# Your goal
Retype the whole article on the return of Readfield Heritage Days word for word, keeping every character and line as it appears.

# Passage shown
^^^^^^^^

READFIELD — After being offered in a scaled-back version last year, the long-running Readfield Heritage Days is making a full return Aug. 13 through 15, including fireworks, a concert featuring a nearly 200-year-old organ and poutine.
Event Director Dennis Price, who also serves as chairperson of the town Select Board, said last year’s event included only a fireworks show due to the COVID-19 pandemic.
“We realized it was very convenient and pandemic-friendly to have fireworks, rather than completely canceling the whole thing,” Price said. “We were glad to be able to do at least that much.”
Festivities this year are scheduled to kick off with a wine and cheese social at the Readfield Historical Society from 5 p.m. to 7 p.m. on Friday, Aug. 13.
Saturday, Aug. 14, is packed with events from 7 a.m. to 9:15 p.m., kicking off with a breakfast from 7 a.m. to 9 a.m. hosted by the Masons at the Masonic Hall on Main Street.
From 9 a.m. and throughout the day, local historian Dale Potter-Clark is set to unveil signs throughout the community that detail the history of specific areas.
At 9 a.m., a sign is scheduled to be unveiled at the library. Signs are also to be unveiled at the Union Meeting House at 10 a.m., the fairgrounds lot at 11 a.m. and during a pulling stone oxen demonstration, also at the fairgrounds, at 11:30 a.m.
Also on Saturday, the fire station is scheduled to host a library book sale from 9 a.m. to 1 p.m., and the library to host an event for the book “Percy’s Patience,” about the story of Gov. Percival Baxter and Baxter State Park, featuring a signing with author Barbara Bourgoine and illustrator Jemelie Bessette.

^^^^^^^^

# Information supplied

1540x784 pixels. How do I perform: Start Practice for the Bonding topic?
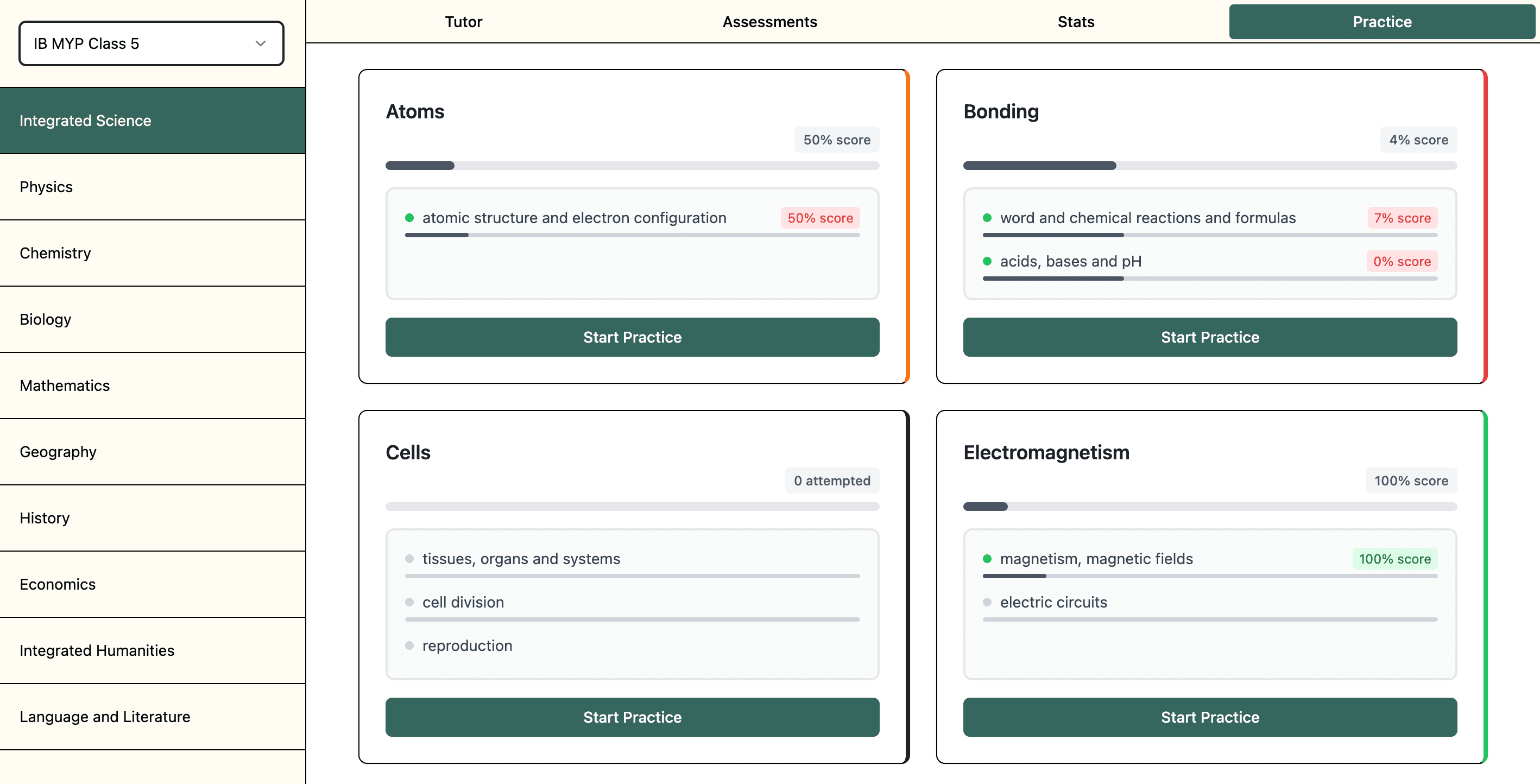tap(1209, 337)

^^^^^^^^

# Task output
READFIELD — After being offered in a scaled-back version last year, the long-running Readfield Heritage Days is making a full return Aug. 13 through 15, including fireworks, a concert featuring a nearly 200-year-old organ and poutine.
Event Director Dennis Price, who also serves as chairperson of the town Select Board, said last year’s event included only a fireworks show due to the COVID-19 pandemic.
“We realized it was very convenient and pandemic-friendly to have fireworks, rather than completely canceling the whole thing,” Price said. “We were glad to be able to do at least that much.”
Festivities this year are scheduled to kick off with a wine and cheese social at the Readfield Historical Society from 5 p.m. to 7 p.m. on Friday, Aug. 13.
Saturday, Aug. 14, is packed with events from 7 a.m. to 9:15 p.m., kicking off with a breakfast from 7 a.m. to 9 a.m. hosted by the Masons at the Masonic Hall on Main Street.
From 9 a.m. and throughout the day, local historian Dale Potter-Clark is set to unveil signs throughout the community that detail the history of specific areas.
At 9 a.m., a sign is scheduled to be unveiled at the library. Signs are also to be unveiled at the Union Meeting House at 10 a.m., the fairgrounds lot at 11 a.m. and during a pulling stone oxen demonstration, also at the fairgrounds, at 11:30 a.m.
Also on Saturday, the fire station is scheduled to host a library book sale from 9 a.m. to 1 p.m., and the library to host an event for the book “Percy’s Patience,” about the story of Gov. Percival Baxter and Baxter State Park, featuring a signing with author Barbara Bourgoine and illustrator Jemelie Bessette.